# algae/snail option/stocking question fluval edge



## katienaha (May 9, 2010)

This is a mash up thread for a few questions for my Fluval Edge (6GAL). 

problem (but not really) is a hairy algae that a baby bushynose pleco wont touch thats growing directly under the stock lighting (which I have no intentions to change out). Will an apple snail eat that, or anything similar like a certain shrimp? Will such added critters be at risk from an assassin snail? If nothing will eat it, the algae isnt out of control and theres no plants in the tank, so its not a bad hit of colour :lol:

Whats your opinions on stocking male guppies in there with a couple of cories? The substrate is just small gravel. The bushynose pleco will come out and go to the 55g if the cories will be compatible, it's starting to grow up anyways. 
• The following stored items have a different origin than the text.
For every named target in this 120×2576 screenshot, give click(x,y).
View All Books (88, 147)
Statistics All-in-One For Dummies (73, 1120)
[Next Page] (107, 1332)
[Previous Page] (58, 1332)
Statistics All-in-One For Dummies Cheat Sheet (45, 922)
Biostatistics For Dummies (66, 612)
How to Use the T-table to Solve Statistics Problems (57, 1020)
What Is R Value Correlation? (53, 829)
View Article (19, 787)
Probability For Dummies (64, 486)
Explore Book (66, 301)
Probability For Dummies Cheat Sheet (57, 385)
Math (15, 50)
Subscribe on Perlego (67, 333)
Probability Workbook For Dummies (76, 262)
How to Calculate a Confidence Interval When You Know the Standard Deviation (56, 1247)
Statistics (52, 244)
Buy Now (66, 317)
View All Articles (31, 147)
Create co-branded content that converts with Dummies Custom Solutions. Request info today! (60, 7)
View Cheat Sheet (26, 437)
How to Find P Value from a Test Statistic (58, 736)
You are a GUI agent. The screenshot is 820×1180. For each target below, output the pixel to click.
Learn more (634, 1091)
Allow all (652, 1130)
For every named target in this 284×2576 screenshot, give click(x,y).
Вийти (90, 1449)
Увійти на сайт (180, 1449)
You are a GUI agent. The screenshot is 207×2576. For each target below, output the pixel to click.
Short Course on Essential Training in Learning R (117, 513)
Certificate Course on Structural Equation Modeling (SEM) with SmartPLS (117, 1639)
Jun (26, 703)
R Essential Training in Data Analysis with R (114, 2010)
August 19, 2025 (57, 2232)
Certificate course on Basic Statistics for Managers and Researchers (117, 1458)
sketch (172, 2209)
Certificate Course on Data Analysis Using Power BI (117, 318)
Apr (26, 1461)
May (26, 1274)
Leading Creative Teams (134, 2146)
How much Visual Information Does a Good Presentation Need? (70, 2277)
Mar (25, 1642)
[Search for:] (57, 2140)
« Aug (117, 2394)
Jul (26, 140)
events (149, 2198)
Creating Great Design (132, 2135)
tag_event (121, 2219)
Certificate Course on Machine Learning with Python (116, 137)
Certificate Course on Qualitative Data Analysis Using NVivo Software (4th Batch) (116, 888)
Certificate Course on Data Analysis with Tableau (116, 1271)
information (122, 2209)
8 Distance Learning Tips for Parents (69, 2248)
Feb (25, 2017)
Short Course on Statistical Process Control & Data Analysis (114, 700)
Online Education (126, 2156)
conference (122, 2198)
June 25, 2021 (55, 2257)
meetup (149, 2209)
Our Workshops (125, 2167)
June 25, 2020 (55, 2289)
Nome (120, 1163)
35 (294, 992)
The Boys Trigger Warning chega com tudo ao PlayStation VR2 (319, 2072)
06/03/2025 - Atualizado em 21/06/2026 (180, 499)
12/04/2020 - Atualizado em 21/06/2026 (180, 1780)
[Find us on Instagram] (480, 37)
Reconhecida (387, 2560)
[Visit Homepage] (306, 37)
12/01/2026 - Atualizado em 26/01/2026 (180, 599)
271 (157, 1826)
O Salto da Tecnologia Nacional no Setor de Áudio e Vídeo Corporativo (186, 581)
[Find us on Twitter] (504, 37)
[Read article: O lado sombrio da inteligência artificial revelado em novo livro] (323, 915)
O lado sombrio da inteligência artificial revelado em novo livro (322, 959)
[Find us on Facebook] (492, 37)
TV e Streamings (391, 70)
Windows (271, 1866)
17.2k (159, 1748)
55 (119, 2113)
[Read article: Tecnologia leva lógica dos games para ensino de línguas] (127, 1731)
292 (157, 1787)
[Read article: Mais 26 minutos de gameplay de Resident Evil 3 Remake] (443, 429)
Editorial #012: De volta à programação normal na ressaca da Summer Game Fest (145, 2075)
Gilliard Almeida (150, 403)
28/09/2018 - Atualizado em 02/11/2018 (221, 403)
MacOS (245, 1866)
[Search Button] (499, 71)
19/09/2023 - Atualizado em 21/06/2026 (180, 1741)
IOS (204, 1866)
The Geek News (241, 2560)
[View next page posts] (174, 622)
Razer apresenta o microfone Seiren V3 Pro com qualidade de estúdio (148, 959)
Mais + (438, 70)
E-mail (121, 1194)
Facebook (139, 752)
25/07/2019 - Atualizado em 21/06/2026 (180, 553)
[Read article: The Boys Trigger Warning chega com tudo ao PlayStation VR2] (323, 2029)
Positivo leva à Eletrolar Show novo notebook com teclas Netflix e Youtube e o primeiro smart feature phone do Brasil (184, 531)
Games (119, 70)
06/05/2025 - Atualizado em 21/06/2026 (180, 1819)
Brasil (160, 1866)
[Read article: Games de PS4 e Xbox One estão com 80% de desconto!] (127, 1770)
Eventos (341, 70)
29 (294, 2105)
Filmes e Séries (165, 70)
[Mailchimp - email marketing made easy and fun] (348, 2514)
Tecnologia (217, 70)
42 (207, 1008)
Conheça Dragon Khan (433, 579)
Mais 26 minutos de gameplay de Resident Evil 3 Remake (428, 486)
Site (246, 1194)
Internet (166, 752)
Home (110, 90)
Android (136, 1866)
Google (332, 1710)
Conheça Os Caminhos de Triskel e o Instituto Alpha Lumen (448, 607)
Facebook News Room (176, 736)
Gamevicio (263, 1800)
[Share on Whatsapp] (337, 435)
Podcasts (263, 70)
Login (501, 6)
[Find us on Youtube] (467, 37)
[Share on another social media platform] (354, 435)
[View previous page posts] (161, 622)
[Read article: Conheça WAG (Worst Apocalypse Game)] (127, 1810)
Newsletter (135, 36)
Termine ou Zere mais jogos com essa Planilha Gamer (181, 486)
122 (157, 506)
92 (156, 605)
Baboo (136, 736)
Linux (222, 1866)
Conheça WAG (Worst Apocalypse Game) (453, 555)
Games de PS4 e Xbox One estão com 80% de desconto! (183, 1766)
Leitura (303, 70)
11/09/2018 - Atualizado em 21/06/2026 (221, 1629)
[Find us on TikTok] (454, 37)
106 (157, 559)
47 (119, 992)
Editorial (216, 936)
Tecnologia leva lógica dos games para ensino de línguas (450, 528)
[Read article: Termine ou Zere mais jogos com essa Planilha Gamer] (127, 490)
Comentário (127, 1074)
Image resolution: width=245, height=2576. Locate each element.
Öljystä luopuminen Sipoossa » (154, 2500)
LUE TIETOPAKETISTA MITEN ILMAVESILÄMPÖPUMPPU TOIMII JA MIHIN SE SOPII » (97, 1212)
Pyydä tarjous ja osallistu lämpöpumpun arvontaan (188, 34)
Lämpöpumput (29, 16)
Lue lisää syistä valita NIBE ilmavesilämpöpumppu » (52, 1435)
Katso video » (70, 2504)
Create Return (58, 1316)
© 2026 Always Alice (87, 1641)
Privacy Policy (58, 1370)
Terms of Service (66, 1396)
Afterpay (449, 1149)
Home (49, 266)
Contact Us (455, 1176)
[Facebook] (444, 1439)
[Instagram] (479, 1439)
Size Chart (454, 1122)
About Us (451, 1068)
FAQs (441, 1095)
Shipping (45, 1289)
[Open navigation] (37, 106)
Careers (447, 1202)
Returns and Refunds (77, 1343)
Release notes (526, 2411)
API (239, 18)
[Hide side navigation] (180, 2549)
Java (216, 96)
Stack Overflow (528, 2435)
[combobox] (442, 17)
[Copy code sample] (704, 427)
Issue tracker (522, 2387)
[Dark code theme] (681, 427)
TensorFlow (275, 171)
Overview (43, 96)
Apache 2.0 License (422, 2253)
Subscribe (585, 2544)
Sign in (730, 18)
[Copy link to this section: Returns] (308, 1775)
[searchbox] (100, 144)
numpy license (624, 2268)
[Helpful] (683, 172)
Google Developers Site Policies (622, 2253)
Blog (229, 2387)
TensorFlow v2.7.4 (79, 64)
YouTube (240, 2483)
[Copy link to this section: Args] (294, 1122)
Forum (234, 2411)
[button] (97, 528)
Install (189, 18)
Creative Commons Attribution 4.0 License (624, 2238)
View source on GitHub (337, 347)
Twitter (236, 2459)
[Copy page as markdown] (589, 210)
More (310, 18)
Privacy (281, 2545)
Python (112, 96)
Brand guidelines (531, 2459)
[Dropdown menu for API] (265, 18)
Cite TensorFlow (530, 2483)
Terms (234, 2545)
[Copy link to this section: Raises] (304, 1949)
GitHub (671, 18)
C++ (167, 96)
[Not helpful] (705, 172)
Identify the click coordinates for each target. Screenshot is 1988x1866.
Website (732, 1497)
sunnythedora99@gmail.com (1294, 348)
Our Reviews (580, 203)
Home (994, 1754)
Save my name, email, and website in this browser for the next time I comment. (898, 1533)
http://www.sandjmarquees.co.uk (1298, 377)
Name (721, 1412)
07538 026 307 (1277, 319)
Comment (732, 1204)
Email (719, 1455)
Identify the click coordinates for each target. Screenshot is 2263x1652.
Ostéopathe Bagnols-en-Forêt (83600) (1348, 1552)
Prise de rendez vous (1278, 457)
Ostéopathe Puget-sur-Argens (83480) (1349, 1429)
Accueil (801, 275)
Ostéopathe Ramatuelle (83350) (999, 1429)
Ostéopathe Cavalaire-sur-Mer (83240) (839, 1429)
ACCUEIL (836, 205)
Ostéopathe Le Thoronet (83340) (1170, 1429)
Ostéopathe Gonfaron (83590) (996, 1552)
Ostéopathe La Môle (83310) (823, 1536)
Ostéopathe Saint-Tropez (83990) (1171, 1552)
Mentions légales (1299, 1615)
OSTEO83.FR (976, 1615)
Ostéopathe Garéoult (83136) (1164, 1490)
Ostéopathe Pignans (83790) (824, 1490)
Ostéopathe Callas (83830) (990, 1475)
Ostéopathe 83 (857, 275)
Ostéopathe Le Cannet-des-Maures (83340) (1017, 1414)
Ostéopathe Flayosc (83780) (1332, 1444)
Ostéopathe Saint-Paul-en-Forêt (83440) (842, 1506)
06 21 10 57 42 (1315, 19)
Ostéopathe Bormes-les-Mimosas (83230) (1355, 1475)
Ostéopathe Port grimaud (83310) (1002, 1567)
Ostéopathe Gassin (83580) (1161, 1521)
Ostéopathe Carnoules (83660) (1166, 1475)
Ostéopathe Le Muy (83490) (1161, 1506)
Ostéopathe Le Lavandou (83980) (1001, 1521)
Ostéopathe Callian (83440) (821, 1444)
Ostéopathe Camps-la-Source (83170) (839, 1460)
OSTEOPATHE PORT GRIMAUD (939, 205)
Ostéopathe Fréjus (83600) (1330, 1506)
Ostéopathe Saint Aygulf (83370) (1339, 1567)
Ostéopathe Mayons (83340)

(I think I am set on the guppies, I tried pea puffers in there and they both died about 2 weeks apart for unknown reasons. Maybe the tank wasnt old enough yet.) The tank is in a corner, and I think the activity and colour of guppies would make it appealing, although those pea puffers were pretty damn cool. 

Comments, suggestions, and tips welcome!


----------



## 2wheelsx2 (Apr 21, 2010)

Is it black brush algae (BBA) or green thread algae? Both of them will be eaten by Amano shrimp.

And good move on relocating a BNP. You really only want otos for something that small.


----------



## Morainy (Apr 21, 2010)

It's great that you have the 55 gallon to move your fish to, like the pleco, whenever you need more space!

I think pygmy corydoras (any kind) would do well in a 6 gallon. Male guppies would be pretty and I see them in Fluval Edges all the time. There are some in Aquariums West's display tanks right now, I think. And there are some gorgeous guppies around now, too. Do you like the look of male endlers? They're a little smaller. Male endlers and pygmy corydoras or otos and some amano shrimp would be nice, in my opinion! 

The Edge is a very elegant tank. I hope you will post some pics of your rescape.


----------



## katienaha (May 9, 2010)

picked up 3 amano shrimp and 3 cories. gonna let them settle a few weeks. lfs i usually go to didnt have very nice lookin guppies so ill be checkin out another one a half hour from me later. they usually have nice ones.


----------